SOURCE MATERIAL:
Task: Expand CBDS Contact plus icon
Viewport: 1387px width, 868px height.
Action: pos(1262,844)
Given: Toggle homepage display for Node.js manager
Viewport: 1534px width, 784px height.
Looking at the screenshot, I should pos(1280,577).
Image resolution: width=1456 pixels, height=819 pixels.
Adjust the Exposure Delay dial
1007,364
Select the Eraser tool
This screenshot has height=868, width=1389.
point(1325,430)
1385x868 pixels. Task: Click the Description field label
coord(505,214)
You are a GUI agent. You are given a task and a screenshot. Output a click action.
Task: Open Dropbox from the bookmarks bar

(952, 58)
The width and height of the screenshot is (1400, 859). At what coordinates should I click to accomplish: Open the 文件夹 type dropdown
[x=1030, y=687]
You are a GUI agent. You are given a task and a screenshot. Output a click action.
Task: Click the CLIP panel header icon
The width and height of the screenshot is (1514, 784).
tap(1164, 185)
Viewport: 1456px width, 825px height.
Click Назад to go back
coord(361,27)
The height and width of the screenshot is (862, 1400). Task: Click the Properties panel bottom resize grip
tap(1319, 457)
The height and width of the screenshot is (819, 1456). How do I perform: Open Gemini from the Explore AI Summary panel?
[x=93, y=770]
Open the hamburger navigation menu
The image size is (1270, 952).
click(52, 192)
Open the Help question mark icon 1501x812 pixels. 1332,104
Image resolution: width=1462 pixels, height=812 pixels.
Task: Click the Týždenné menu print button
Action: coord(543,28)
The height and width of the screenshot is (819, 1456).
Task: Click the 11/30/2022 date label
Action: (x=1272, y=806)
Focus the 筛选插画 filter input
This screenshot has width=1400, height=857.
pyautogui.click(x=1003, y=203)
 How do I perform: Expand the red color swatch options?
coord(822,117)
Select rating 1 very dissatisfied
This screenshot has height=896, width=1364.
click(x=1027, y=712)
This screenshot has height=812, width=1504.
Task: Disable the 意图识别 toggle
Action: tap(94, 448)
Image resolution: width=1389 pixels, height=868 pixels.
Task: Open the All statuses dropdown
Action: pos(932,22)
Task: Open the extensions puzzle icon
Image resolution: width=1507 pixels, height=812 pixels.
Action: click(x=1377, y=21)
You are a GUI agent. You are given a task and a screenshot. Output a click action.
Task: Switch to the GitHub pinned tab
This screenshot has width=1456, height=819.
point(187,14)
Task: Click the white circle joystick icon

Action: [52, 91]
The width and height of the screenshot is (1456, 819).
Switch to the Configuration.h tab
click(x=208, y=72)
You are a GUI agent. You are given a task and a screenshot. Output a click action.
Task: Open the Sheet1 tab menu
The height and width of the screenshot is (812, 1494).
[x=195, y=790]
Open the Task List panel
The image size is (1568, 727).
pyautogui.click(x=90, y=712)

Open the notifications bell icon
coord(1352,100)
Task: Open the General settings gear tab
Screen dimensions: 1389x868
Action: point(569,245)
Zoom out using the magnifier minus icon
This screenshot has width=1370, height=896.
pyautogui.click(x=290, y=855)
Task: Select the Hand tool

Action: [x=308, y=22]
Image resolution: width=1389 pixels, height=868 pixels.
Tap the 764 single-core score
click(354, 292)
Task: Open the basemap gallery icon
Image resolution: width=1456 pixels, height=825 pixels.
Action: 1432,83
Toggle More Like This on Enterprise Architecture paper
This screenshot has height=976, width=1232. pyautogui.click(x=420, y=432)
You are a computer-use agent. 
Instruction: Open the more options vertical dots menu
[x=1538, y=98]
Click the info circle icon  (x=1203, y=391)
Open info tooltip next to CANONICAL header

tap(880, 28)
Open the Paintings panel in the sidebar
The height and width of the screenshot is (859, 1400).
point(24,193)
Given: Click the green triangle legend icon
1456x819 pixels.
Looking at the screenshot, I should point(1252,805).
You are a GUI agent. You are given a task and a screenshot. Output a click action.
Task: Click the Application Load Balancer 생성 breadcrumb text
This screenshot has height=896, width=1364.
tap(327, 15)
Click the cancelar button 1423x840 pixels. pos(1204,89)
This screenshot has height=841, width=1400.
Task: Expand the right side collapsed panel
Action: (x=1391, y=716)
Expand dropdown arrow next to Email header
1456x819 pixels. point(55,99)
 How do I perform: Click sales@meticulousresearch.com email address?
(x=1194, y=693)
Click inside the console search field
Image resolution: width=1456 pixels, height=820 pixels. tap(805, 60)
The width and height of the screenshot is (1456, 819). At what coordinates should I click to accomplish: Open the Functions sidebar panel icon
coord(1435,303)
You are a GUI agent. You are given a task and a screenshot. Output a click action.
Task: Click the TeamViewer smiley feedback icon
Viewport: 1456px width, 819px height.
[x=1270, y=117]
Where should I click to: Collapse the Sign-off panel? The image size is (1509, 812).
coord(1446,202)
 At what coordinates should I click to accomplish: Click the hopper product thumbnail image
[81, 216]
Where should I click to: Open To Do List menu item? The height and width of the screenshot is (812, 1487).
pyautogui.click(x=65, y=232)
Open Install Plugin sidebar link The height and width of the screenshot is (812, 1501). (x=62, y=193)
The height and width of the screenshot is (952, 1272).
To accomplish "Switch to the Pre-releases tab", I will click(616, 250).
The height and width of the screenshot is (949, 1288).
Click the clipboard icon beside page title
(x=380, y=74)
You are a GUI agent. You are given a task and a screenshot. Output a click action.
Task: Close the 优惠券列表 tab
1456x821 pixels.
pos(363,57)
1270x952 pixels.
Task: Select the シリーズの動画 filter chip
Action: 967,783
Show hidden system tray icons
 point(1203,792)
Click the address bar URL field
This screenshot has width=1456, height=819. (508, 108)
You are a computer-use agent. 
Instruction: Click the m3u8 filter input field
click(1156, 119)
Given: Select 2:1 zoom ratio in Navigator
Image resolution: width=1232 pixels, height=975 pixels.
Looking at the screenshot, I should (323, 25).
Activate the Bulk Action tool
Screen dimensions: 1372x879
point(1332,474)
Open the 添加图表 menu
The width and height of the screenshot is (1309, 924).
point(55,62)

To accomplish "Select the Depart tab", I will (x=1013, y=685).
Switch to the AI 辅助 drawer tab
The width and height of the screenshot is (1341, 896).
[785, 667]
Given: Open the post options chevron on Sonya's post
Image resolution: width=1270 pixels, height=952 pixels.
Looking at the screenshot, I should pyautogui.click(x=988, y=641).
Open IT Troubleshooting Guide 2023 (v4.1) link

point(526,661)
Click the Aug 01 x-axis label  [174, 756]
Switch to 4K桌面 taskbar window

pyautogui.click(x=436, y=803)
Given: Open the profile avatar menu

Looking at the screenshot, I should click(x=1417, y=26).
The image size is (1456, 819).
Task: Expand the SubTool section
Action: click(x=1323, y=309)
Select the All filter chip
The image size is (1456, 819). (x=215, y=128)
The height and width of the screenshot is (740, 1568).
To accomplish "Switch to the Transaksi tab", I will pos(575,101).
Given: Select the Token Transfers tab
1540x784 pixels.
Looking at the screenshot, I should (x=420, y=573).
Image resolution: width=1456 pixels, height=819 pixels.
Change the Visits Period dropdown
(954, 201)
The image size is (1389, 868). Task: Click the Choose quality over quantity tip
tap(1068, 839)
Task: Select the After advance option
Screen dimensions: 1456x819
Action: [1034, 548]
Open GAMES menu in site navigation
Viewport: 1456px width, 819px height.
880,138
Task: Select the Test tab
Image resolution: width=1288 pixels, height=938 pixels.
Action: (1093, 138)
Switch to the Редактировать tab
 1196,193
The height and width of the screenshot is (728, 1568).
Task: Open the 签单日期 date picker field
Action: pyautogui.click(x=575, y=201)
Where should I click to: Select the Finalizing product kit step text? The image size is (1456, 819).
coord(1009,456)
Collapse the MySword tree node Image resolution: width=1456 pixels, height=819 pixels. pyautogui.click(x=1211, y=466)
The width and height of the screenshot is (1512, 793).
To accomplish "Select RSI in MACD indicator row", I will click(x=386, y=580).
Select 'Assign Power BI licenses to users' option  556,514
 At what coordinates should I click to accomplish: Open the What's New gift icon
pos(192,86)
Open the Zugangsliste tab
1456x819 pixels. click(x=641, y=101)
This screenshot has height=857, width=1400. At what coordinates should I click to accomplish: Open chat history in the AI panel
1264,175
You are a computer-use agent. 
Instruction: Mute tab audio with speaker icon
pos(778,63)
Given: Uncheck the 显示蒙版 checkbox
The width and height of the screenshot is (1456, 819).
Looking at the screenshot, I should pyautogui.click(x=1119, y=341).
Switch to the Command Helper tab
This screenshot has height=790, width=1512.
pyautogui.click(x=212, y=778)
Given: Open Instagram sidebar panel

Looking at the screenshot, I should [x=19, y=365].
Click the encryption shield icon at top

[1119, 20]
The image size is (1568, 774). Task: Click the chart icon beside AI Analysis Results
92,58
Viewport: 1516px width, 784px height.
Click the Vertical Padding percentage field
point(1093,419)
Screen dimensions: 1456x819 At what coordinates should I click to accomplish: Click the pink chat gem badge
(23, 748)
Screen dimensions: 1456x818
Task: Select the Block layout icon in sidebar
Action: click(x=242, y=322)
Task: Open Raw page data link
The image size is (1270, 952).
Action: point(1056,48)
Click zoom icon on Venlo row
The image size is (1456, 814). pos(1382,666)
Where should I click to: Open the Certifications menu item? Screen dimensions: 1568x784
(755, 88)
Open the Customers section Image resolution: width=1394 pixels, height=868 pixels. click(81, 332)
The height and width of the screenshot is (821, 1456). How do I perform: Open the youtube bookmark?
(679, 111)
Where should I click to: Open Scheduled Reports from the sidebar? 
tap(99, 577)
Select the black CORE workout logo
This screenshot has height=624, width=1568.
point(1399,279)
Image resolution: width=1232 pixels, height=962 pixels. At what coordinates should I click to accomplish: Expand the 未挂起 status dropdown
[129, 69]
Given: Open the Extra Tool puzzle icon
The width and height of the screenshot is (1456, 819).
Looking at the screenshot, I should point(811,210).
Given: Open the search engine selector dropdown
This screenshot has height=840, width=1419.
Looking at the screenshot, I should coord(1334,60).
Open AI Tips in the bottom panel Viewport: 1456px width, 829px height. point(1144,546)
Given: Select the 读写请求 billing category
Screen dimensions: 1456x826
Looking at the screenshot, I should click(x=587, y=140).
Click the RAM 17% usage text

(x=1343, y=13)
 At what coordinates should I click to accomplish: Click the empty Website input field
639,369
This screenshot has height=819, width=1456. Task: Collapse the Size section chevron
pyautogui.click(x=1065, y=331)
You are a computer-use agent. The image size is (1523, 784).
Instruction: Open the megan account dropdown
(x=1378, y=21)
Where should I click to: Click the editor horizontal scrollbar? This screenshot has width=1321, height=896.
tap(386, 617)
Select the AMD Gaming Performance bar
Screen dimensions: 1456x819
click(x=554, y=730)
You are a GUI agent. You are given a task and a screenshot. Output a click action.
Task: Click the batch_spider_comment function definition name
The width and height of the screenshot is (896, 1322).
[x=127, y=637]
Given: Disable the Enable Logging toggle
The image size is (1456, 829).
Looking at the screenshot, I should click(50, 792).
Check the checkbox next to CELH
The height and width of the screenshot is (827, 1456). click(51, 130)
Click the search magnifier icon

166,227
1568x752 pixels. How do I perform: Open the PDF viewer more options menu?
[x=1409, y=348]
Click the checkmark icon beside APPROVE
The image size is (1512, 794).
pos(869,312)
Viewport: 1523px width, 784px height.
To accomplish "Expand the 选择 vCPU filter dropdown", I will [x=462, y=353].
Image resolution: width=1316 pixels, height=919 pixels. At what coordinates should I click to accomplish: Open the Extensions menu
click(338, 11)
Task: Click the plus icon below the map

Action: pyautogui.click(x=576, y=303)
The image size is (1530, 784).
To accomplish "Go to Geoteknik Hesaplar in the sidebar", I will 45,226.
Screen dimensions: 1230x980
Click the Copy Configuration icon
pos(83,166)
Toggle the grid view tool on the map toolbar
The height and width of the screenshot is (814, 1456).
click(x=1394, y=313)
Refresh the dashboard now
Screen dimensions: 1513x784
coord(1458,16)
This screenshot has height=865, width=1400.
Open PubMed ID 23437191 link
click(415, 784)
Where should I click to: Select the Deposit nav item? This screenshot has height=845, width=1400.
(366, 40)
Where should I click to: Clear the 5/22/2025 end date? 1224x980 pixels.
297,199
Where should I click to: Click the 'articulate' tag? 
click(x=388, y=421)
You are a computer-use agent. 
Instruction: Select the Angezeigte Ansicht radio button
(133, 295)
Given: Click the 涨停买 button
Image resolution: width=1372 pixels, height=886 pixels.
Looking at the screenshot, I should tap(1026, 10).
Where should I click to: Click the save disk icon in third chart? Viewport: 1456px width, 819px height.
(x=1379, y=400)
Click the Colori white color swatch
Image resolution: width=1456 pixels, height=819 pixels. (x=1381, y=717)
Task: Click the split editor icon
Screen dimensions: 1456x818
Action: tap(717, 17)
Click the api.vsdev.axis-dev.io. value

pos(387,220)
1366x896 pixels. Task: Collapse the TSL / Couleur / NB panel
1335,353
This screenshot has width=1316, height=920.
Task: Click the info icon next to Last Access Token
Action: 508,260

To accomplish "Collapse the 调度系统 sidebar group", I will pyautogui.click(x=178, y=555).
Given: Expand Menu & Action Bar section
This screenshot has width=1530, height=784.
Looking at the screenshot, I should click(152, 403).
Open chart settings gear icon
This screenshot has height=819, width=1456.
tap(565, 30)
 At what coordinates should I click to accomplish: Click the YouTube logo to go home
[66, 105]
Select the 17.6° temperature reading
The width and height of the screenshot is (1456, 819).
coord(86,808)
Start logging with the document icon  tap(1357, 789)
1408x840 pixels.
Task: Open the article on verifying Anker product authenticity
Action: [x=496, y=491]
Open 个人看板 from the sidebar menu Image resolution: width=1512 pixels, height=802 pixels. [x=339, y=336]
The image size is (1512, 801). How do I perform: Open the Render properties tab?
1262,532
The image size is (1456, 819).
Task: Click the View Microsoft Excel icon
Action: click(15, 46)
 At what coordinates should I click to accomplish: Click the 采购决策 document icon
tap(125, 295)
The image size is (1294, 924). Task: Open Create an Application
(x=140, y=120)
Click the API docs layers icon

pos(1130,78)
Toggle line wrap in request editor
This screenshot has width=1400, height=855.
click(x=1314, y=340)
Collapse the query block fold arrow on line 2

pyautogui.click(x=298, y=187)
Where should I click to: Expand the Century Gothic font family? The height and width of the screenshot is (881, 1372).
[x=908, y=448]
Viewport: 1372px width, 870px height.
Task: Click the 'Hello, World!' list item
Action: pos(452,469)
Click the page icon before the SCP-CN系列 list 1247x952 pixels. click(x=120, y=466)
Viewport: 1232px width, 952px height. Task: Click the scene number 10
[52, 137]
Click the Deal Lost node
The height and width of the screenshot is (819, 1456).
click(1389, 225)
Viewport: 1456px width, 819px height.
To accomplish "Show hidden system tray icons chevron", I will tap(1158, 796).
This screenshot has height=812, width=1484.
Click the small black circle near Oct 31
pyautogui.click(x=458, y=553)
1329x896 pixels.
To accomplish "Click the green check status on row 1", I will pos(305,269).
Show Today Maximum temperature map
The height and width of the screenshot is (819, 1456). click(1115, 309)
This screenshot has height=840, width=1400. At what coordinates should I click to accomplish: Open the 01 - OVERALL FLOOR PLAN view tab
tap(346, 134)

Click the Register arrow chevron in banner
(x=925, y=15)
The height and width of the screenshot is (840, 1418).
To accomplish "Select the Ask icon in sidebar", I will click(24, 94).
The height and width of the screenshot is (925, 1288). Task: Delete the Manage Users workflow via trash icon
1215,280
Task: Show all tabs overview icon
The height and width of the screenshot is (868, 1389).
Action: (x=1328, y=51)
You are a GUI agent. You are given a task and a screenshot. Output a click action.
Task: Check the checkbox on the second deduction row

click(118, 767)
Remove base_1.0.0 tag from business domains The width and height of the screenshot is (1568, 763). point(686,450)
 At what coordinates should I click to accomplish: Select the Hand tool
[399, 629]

WORK ITEM: Which lines of the records above contain the word "will"? Report each one in full.

RESPONSE BOX:
To accomplish "Switch to the Pre-releases tab", I will click(616, 250).
To accomplish "Select the Depart tab", I will (x=1013, y=685).
To accomplish "Switch to the Transaksi tab", I will pos(575,101).
To accomplish "Select RSI in MACD indicator row", I will click(x=386, y=580).
To accomplish "Expand the 选择 vCPU filter dropdown", I will [x=462, y=353].
To accomplish "Go to Geoteknik Hesaplar in the sidebar", I will 45,226.
To accomplish "Collapse the 调度系统 sidebar group", I will pyautogui.click(x=178, y=555).
To accomplish "Show hidden system tray icons chevron", I will tap(1158, 796).
To accomplish "Click the green check status on row 1", I will pos(305,269).
To accomplish "Select the Ask icon in sidebar", I will click(24, 94).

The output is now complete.